Richard Ford, who is not a poet but somehow crashes the gates here, probably because he responded to Halpern’s query, which 32 otherwise occupied poets did not, overthinks things and claims “Why poetry?” is a bad question. To prove it, he comes up with a much better (just ask him) one: “What is the nature of experience, and especially the experience of using language, that calls poetic utterance into existence? What is there about experience that’s unutterable?”

Huh? Think I’ll write a poem rather than figure that one out.

In a rather lazy gesture, Halpern then gives us an Emily Dickinson response (and I’m almost sure this isn’t cut and paste from an e-mail). You know. The famous one about knowing it’s poetry when you feel like the top of your head has been taken off.

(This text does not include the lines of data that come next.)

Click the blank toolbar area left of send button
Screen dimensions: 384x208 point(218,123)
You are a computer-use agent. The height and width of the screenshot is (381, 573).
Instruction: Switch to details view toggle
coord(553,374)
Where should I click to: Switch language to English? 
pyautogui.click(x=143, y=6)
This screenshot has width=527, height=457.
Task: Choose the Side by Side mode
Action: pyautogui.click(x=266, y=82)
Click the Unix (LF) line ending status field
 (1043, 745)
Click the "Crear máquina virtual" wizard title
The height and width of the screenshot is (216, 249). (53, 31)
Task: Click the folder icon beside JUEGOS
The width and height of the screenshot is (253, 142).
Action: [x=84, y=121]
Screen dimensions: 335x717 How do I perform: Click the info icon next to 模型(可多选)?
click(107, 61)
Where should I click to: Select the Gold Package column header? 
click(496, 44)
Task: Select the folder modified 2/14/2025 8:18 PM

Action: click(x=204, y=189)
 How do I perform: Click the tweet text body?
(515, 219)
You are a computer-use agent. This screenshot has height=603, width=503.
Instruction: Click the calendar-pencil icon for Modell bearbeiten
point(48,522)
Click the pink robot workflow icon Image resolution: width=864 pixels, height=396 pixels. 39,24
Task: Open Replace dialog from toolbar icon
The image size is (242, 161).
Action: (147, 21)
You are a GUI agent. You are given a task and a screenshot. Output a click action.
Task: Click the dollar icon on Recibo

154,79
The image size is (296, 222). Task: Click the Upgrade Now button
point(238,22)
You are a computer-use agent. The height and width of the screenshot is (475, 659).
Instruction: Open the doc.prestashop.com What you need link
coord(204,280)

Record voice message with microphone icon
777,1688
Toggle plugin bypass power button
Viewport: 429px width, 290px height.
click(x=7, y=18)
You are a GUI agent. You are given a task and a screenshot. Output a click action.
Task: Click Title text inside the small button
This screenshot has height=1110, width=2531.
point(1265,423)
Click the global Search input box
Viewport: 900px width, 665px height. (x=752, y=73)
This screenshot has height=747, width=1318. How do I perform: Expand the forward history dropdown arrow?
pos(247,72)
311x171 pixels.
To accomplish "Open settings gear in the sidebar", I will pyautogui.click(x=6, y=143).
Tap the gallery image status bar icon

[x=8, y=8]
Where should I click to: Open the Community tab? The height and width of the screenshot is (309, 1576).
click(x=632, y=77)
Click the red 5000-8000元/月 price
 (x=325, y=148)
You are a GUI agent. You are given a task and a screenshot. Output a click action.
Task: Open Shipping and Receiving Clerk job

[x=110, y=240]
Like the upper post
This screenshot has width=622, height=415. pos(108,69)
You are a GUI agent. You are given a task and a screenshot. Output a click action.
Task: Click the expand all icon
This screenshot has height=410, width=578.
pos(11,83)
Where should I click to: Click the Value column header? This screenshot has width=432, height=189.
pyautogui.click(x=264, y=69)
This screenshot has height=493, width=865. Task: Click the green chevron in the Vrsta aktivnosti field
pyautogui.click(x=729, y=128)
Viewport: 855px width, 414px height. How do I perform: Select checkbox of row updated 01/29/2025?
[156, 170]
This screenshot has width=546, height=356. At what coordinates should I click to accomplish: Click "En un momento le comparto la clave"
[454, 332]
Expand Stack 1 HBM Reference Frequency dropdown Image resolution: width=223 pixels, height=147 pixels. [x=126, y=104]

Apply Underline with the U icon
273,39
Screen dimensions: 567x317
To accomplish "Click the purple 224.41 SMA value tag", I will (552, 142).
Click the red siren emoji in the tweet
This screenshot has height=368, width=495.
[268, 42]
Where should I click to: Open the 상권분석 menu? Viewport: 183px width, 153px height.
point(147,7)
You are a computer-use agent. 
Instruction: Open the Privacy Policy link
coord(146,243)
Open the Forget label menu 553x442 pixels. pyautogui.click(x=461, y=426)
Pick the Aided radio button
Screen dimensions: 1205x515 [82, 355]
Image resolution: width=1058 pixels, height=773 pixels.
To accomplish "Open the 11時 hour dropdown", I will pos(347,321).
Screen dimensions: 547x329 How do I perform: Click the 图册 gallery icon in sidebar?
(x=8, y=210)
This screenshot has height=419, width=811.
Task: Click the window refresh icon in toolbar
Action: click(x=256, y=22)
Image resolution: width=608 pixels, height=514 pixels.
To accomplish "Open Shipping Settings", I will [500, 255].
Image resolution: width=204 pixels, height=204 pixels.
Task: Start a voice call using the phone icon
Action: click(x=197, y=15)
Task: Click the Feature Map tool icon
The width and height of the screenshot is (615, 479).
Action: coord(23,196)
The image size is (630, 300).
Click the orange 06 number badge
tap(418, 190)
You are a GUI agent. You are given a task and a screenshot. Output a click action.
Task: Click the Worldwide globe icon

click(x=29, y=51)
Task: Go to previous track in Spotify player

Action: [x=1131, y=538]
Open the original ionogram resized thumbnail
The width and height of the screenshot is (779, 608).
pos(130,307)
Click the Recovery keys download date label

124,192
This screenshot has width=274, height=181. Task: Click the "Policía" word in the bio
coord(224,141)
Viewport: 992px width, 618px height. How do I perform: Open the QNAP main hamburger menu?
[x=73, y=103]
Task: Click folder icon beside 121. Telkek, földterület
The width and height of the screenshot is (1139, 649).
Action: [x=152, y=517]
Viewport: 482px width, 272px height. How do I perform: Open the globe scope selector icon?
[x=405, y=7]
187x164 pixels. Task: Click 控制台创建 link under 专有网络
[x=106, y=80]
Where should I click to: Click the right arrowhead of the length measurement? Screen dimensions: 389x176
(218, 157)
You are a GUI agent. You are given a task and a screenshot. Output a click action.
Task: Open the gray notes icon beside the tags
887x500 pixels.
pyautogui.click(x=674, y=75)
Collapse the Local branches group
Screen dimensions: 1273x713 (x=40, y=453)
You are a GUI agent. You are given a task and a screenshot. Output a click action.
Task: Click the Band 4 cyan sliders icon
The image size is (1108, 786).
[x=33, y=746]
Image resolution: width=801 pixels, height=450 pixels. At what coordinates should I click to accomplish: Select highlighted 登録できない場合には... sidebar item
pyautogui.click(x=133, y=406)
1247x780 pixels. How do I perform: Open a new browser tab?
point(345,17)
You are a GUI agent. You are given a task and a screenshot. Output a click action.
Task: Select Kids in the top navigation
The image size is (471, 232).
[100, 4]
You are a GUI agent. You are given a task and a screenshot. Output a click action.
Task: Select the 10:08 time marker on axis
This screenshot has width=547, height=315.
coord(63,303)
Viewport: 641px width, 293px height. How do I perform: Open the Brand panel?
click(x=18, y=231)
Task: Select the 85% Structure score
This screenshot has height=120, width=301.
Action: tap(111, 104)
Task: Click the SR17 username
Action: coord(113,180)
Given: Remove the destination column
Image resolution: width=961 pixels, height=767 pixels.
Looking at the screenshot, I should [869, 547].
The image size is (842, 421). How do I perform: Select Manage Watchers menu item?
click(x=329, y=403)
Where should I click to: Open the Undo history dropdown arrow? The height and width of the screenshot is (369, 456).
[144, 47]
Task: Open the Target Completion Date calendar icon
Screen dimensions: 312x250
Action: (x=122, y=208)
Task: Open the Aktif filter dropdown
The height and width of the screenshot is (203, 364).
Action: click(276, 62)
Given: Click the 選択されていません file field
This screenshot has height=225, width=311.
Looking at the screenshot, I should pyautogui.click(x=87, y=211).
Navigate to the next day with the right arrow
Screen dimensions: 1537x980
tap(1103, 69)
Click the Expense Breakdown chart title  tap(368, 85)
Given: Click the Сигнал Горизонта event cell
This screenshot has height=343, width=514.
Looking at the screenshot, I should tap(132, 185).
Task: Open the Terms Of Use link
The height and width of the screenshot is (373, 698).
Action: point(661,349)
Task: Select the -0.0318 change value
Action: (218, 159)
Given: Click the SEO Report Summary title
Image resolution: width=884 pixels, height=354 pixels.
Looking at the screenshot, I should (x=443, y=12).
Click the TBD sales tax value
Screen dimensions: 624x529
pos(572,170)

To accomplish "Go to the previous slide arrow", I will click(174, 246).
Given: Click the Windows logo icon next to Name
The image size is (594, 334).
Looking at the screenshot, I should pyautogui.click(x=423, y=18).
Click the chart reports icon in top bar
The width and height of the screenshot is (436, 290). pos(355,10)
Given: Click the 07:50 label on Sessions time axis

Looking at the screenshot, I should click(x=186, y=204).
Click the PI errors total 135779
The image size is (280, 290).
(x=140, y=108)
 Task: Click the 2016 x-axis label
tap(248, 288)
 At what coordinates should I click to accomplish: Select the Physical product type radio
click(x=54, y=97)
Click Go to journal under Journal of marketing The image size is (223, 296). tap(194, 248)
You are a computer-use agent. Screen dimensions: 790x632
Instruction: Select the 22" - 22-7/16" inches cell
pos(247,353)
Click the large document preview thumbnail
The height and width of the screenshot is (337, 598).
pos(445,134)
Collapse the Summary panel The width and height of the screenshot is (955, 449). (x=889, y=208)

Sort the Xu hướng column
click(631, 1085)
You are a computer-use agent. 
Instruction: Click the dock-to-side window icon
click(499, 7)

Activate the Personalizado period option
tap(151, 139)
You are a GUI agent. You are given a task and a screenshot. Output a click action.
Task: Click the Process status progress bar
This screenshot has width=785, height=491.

To which I would ask the Amherst eccentric: How does anyone know what THAT feels like? And wouldn’t it make you feel more like Frankenstein’s monster than a reader in a state of poetic euphoria (and I don’t mean New Jersey)?

The most prosaic response comes from our Hartford insurance salesman by day, poet by night (uniform in the actuarial tables file cabinet), Wallace Stevens: “…to help people live their lives.”

Only I ask you: Have you ever read a Wallace Stevens poem and felt like it helped you to live your life? I mean, now that I’ve read “The Emperor of Ice Cream,” I can get on with my day, knowing exactly what to do if I find the night help or a co-worker has stolen Christmas candy from my desk drawer again?

Which brings us to this question: “Why columns about why poetry?”

Oh, yeah. Because they sell and some people even read them. Unlike poetry.